Could you copy everything from the line containing "You are a GUI" down to the line containing "Task: Click the 置信度设定 slider handle at 0.15", swapping "slider handle" for "slider thumb" and leaving the rest unchanged?

◆ **Materials provided**
* * *

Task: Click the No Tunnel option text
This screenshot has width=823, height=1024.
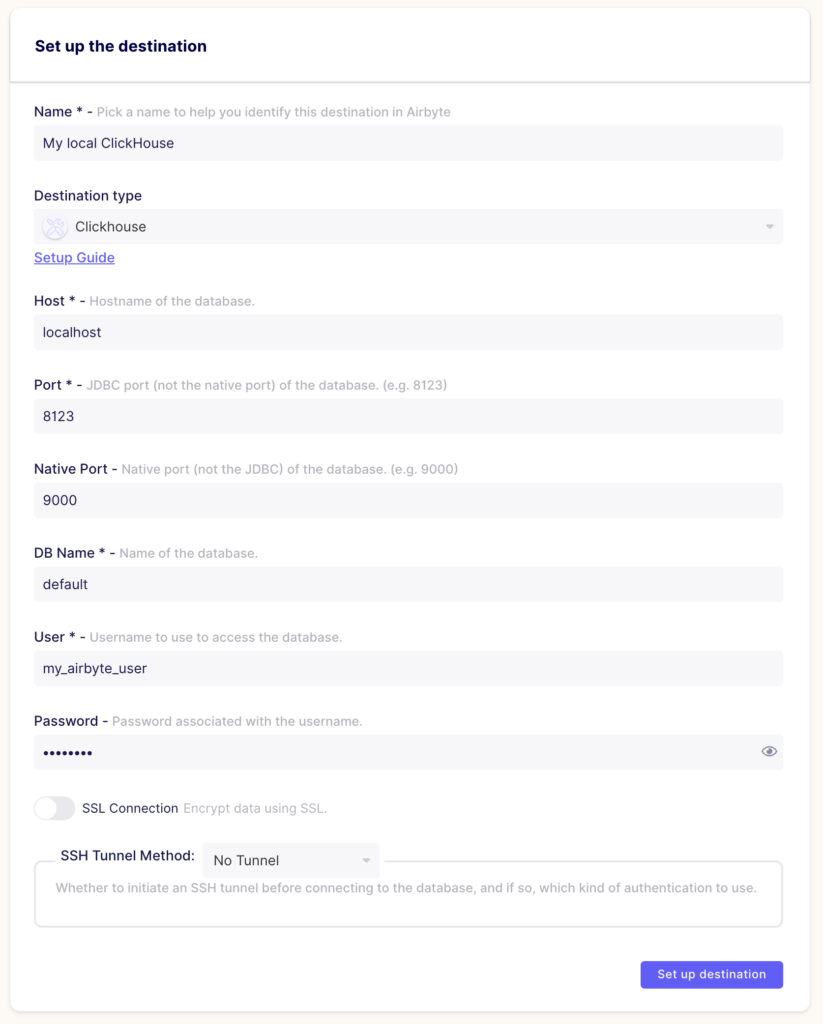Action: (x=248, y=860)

* * *

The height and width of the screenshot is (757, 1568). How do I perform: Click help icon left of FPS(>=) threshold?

* * *

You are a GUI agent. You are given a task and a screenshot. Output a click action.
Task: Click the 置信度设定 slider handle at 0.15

* * *

◆ **Response to this task**
You are a GUI agent. You are given a task and a screenshot. Output a click action.
Task: Click the 置信度设定 slider thumb at 0.15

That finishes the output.